# EXERCISE
The line containing "Given: Click the" and each line after it, through the final line of the data, are to be retyped exactly, with pictures left out.

#### INFORMATION SUPPLIED

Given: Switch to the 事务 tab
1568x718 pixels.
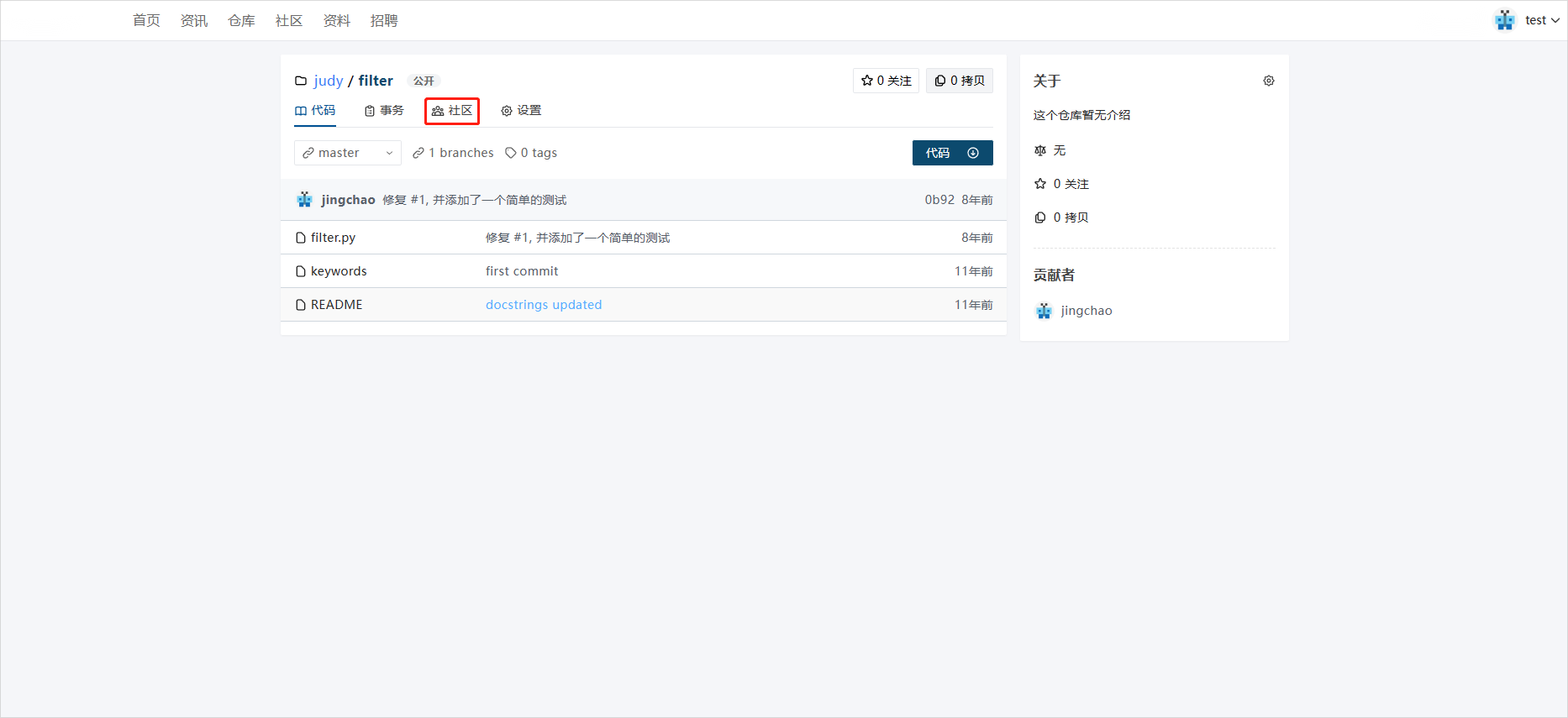Looking at the screenshot, I should point(384,111).
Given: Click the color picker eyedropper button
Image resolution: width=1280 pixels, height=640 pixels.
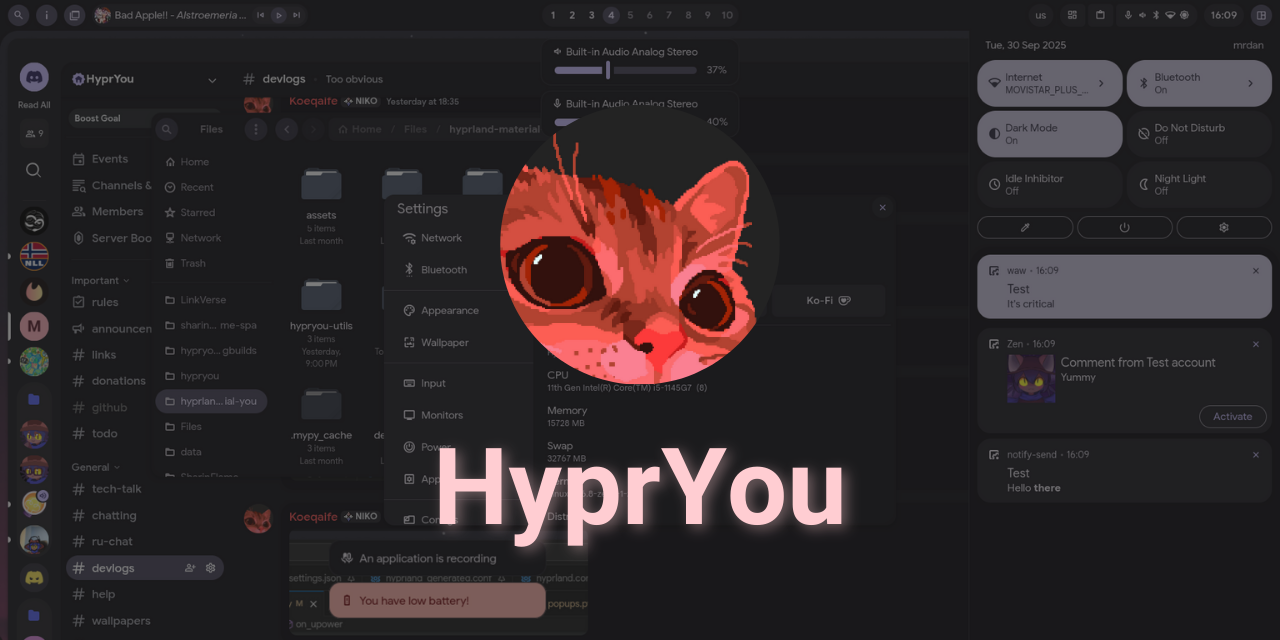Looking at the screenshot, I should tap(1025, 227).
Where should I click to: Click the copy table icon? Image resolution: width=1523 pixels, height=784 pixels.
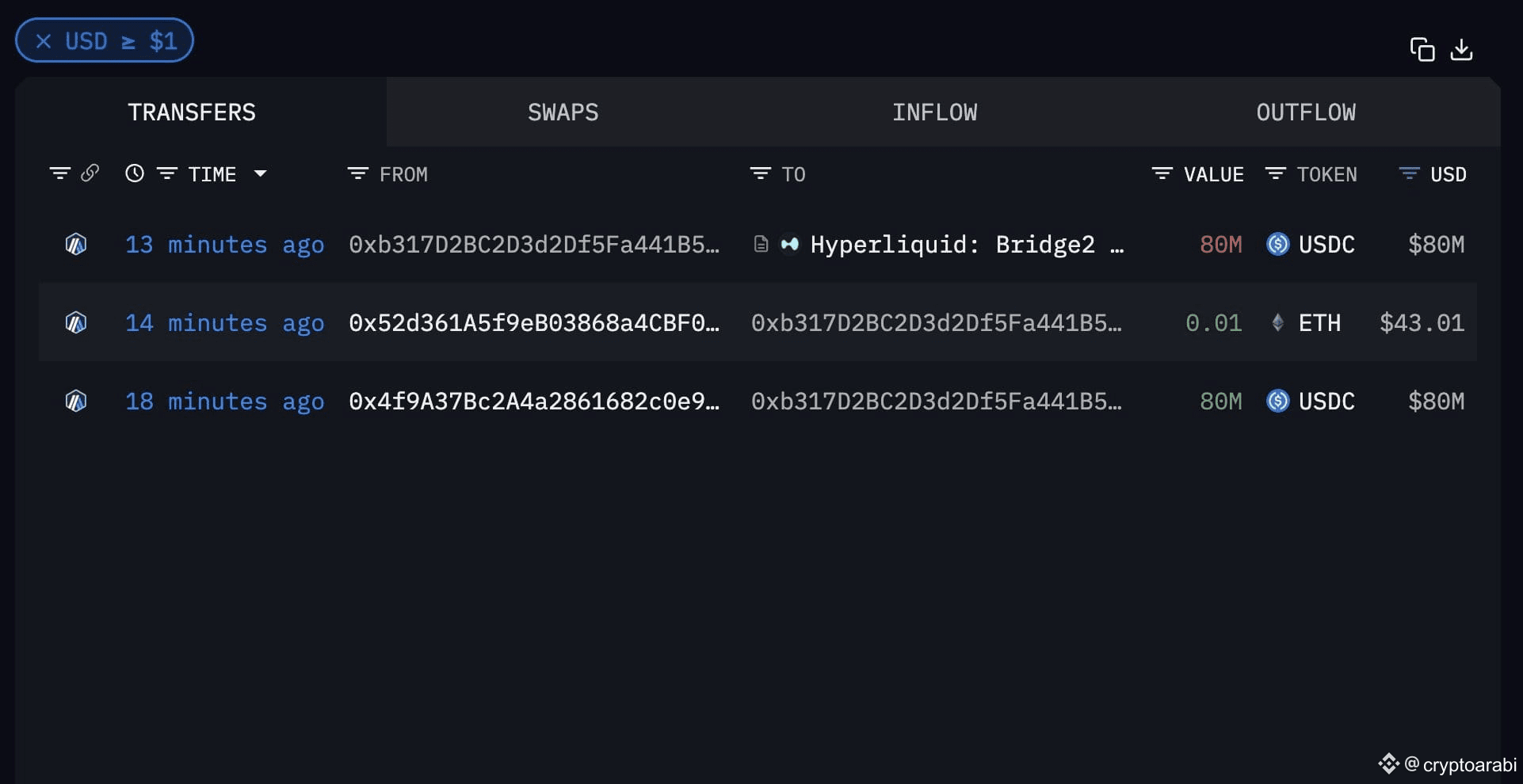(x=1423, y=49)
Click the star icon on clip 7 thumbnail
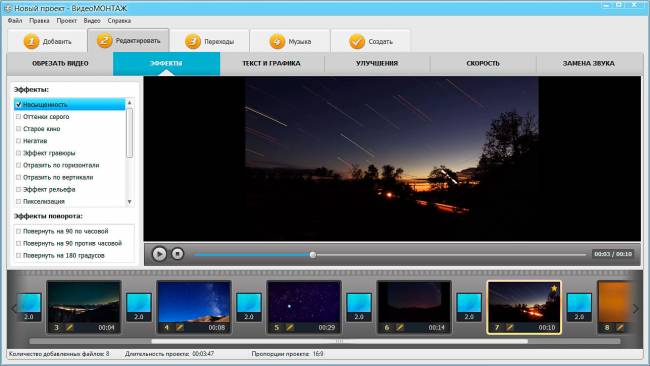Image resolution: width=650 pixels, height=366 pixels. [x=554, y=288]
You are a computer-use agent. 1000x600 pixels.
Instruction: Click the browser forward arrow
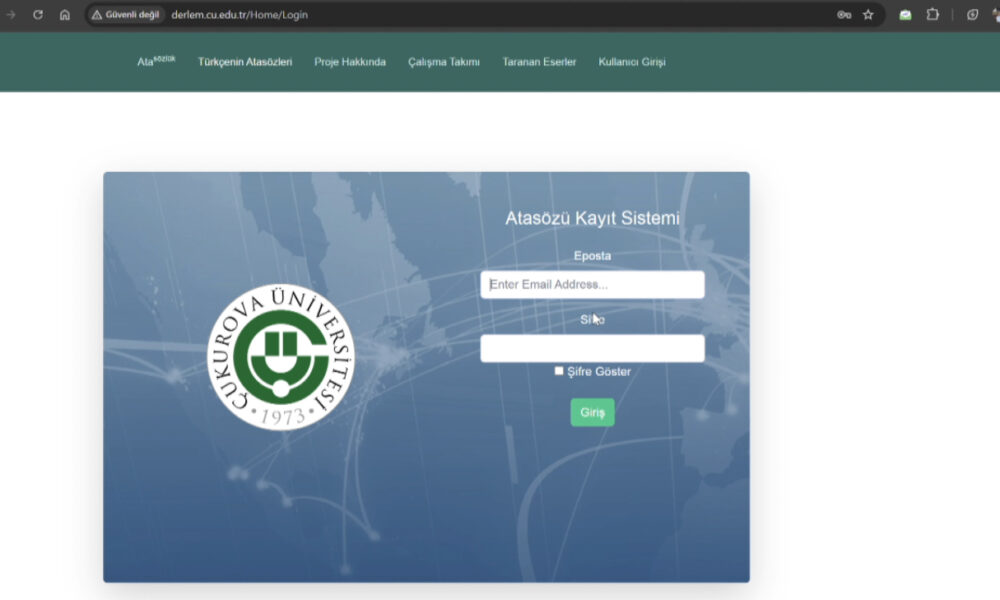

########

# RESPONSE TO THE EXERCISE
Given: Click the color picker eyedropper button
Image resolution: width=1280 pixels, height=640 pixels.
Looking at the screenshot, I should tap(1025, 227).
Where should I click to: Click the copy table icon? Image resolution: width=1523 pixels, height=784 pixels.
(x=1423, y=49)
Click the star icon on clip 7 thumbnail
Image resolution: width=650 pixels, height=366 pixels. [x=554, y=288]
You are a computer-use agent. 1000x600 pixels.
Instruction: Click the browser forward arrow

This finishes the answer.